Sebagai informasi, data dari Kementerian Dalam Negeri pada Juni 2024, jumlah penduduk Indonesia yang beragama Islam mencapai 245,93 juta jiwa (87,08%) dari total populasi; beragama Kristen 29.579.316 jiwa (10,47%: 7,40% Protestan dan 3,06% Katolik); Hindu 4.744.543 jiwa (1,68%); Buddha 2.004.352 jiwa (0,71%); Khonghucu 76.636 (0,03%), Kepercayaan: 98.822 (0,03%).
Jawab Kritik Tritunggal
Jawaban pertama sudah dijabarkan bagaimana "kekakuan" liturgi Katolik yang dikritik justru menjadi kunci antusiasnya Indonesia menyambut Paus, bukan hanya umat Katolik saja. Ada jawaban keduanya yang juga tak luput dari banyak kritik, yakni Teologi Tritunggal.
Sederhananya begini, antusiasme kita menyambut kedatangan Paus Fransiskus merupakan bentuk konkret penghayatan teologi Allah Bapa. Yesus kerap menyebut Tuhan sebagai Bapa ingin menunjukkan kepada umatnya bahwa ada jalinan kasih dua arah. Yakni, bagaimana Tuhan begitu mencintai umat-Nya dan sebaliknya diharapkan umatnya mencintai Tuhan layaknya hubungan bapak dan anaknya.
Umat Katolik Indonesia seperti anak-anak yang sudah lama tidak dikunjungi bapaknya. Saat bapak yang dirindukan datang maka meluaplah sukacita tersebut. "Seperti anak mengharapkan kehadiran seorang bapak, demikian umat Katolik di Indonesia mengharapkan kehadiran pimpinannya," ujar Kardinal Ignatius Suharyo yang juga Uskup Agung Jakarta saat konferensi pers Kunjungan Paus Fransiskus di Kantor KWI, Jakarta Pusat, Rabu, 28 Agustus 2024.
Teologi Tritunggal bukanlah teologi awang-awang yang menjadi santapan harian para teolog. Juga bukan teologi yang bisa menjadi olokan banyak pihak karena diplesetkan sebagai penyembang banyak tuhan. Lewat kesederhanaan mantan Uskup Agung Buenos Aires, Argentina itu, kita bisa menghayati secara konkret relasi Tuhan kepada umat-Nya. Tuhan ingin diperlakukan sebagai ayah yang dirindukan anaknya, dekat dengan anaknya, dan mencintai dengan tulus.
Relasi Tuhan dan umat yang begitu dekat itu tampak dari kehadiran Paus ke Indonesia.

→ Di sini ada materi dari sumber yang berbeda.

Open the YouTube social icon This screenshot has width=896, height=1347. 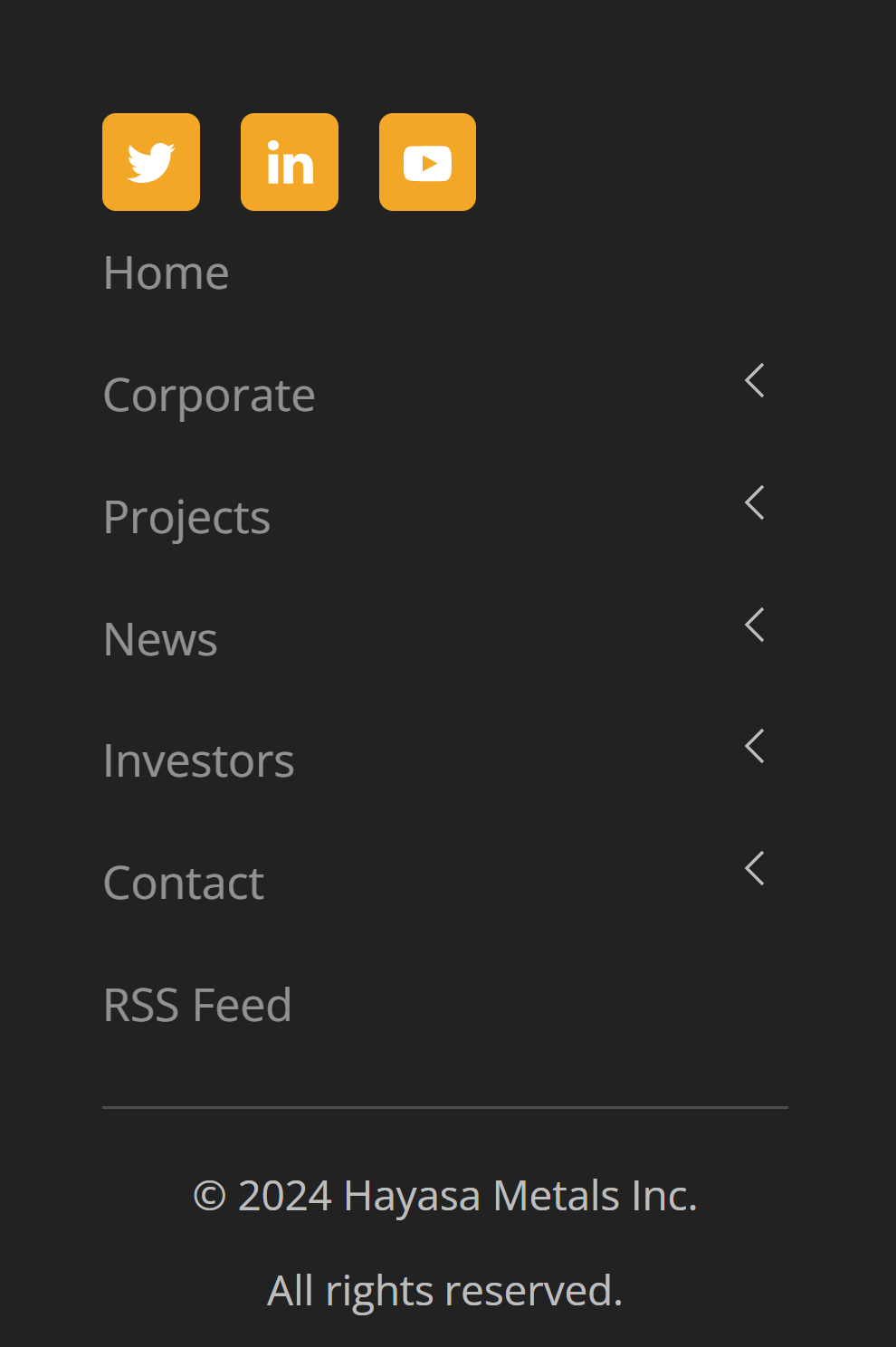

Paus menggunakan fasilitas yang dipakai kebanyakan orang misalnya, naik pesawat komersial, mobil penjumput adalah kendaraan yang dipakai banyak orang Indonesia, dia duduk di depan bersama sopir, tidak tidur di hotel, dan berpesan bahwa mobil dan kursi yang akan dipakai saat misa dibuat sederhana. Dan kita sebagai anak sudah dan akan menyerukan "Viva il Papa! Viva Papa Francesco" kepada Paus yang kita hayati sebagai bapak kita.
Apa yang dilakukan oleh Paus ini mengarah pada himbauan bahwa untuk menjadi suci itu tidak harus melalui jalan ekstrem. Jalan menuju Tuhan itu sesederhana kita menyebut Tuhan sebagai Bapa, caranya seperti yang ia tawarkan dalam "Lima Jalan Menuju Kekudusan" menurut "Gaudete Et Exsultate." Yakni Seruan Apostolik Paus Fransiskus Mengenai Kekudusan Dalam Dunia Modern.
Satu prinsip yang harus kita pegang, untuk menjadi kudus adalah menjadi diri sendiri. Tidak perlu meniru orang lain. Thomas Merton, biarawan Trappist Amerika, berkata, "Bagi saya menjadi orang suci berarti menjadi diri saya sendiri."
Dalam Gaudete Et Exsultate, Paus berkata, "Kita sering tergoda untuk berpikir bahwa kekudusan hanya untuk mereka yang dapat menarik diri dari urusan sehari-hari untuk meluangkan banyak waktu dalam doa, itu tidak benar. Kita semua dipanggil untuk menjadi kudus dengan menjalani hidup kita dengan kasih dan dengan memberikan kesaksian dalam segala hal yang kita lakukan, di mana pun kita berada."